Acute lymphoblastic leukemia (ALL) is characterized by the presence of chromosomal changes, including numerical changes, translocations, and deletions, which are often associated with additional single-nucleotide variants. We used the single-cell amplicon sequencing technology by Mission Bio to evaluate the clonal heterogeneity of ALL at diagnosis and during chemotherapy treatment.
We previously designed and optimized a custom DNA amplicon panel targeting mutational hotspot regions in ALL and validated this panel in a cohort of 8 T-ALL cases. In T-ALL, we typically observed a major clone at diagnosis accompanied by several minor clones. Half of the patients in our cohort had >2 mutations in NOTCH1, indicating a strong pressure to acquire NOTCH1 mutations in developing T-ALL cells. By analyzing longitudinal samples during treatment, we detected the presence and clonal nature of residual leukemic cells and found minor clones that evolved to clinically relevant major clones at later disease stages.
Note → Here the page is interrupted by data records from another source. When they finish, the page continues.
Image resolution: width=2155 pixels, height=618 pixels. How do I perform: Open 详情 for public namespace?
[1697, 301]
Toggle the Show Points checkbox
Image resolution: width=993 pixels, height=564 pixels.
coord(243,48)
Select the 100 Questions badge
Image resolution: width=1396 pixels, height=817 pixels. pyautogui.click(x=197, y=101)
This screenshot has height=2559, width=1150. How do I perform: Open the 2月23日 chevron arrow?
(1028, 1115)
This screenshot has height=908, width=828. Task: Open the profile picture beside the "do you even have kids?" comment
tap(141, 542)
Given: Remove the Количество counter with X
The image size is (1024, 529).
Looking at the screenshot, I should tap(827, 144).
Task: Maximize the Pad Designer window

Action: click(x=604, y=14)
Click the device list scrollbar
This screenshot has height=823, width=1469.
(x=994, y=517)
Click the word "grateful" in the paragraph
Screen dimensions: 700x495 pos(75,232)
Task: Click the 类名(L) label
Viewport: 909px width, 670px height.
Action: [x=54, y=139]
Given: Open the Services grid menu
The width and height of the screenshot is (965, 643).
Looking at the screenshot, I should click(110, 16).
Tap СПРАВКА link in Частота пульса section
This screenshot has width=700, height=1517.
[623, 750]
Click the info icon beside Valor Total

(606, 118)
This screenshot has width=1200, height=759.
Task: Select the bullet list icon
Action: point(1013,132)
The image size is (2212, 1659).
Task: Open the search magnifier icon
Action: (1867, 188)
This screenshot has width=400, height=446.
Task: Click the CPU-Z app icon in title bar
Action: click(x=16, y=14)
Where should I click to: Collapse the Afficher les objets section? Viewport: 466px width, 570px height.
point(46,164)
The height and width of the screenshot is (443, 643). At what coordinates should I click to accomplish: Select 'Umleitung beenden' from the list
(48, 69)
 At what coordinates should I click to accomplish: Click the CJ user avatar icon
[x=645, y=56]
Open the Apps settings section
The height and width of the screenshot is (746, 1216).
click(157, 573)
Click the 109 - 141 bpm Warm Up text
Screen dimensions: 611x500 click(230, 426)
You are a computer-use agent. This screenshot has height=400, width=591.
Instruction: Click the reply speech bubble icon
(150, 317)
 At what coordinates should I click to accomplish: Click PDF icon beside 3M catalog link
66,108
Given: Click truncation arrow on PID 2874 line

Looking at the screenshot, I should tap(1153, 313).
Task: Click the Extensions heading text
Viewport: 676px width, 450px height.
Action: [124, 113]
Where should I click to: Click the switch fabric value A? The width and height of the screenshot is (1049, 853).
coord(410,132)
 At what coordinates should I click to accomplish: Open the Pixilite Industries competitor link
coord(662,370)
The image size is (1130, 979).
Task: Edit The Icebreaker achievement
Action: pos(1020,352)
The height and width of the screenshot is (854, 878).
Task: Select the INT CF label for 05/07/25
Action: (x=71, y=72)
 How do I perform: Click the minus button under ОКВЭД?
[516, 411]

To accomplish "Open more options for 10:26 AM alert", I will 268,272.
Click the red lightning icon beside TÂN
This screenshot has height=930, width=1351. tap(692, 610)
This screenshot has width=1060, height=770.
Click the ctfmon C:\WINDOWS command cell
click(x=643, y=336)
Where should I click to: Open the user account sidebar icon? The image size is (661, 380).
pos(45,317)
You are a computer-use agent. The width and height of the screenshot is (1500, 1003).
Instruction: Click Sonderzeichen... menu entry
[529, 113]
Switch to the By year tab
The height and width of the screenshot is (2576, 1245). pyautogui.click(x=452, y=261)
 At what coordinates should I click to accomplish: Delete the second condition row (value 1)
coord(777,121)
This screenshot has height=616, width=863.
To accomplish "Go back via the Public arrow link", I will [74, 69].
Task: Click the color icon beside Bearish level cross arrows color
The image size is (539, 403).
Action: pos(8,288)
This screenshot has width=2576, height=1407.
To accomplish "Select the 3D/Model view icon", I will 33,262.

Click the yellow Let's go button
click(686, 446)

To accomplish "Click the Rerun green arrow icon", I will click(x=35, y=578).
We later focused on B-ALL and sequenced bone marrow and blood samples of 12 patients with a median capture recovery of 7973 single cells per sample. Nine of the 12 cases showed at least 1 subclonal mutation, of which cases with PAX5 alterations or high hyperdiploidy showed a high number of subclones at diagnosis, defined by a variety of alterations in the JAK/STAT, RAS, or FLT3 signaling pathways. Cases with affected RAS pathway had multiple mutations in FLT3, NRAS, KRAS, or BRAF in various clones. For those patients where we detected multiple subclones in the diagnostic sample, we sequenced additional blood samples during the first weeks of chemotherapy treatment. During treatment, the leukemia clones disappeared with various kinetics, but we were able to detect remaining mutated cells even at low frequency. Our data illustrate that about half of the B-ALL cases show multiple subclones at diagnosis and that even very rare mutant cells can be detected by targeted single-cell DNA sequencing.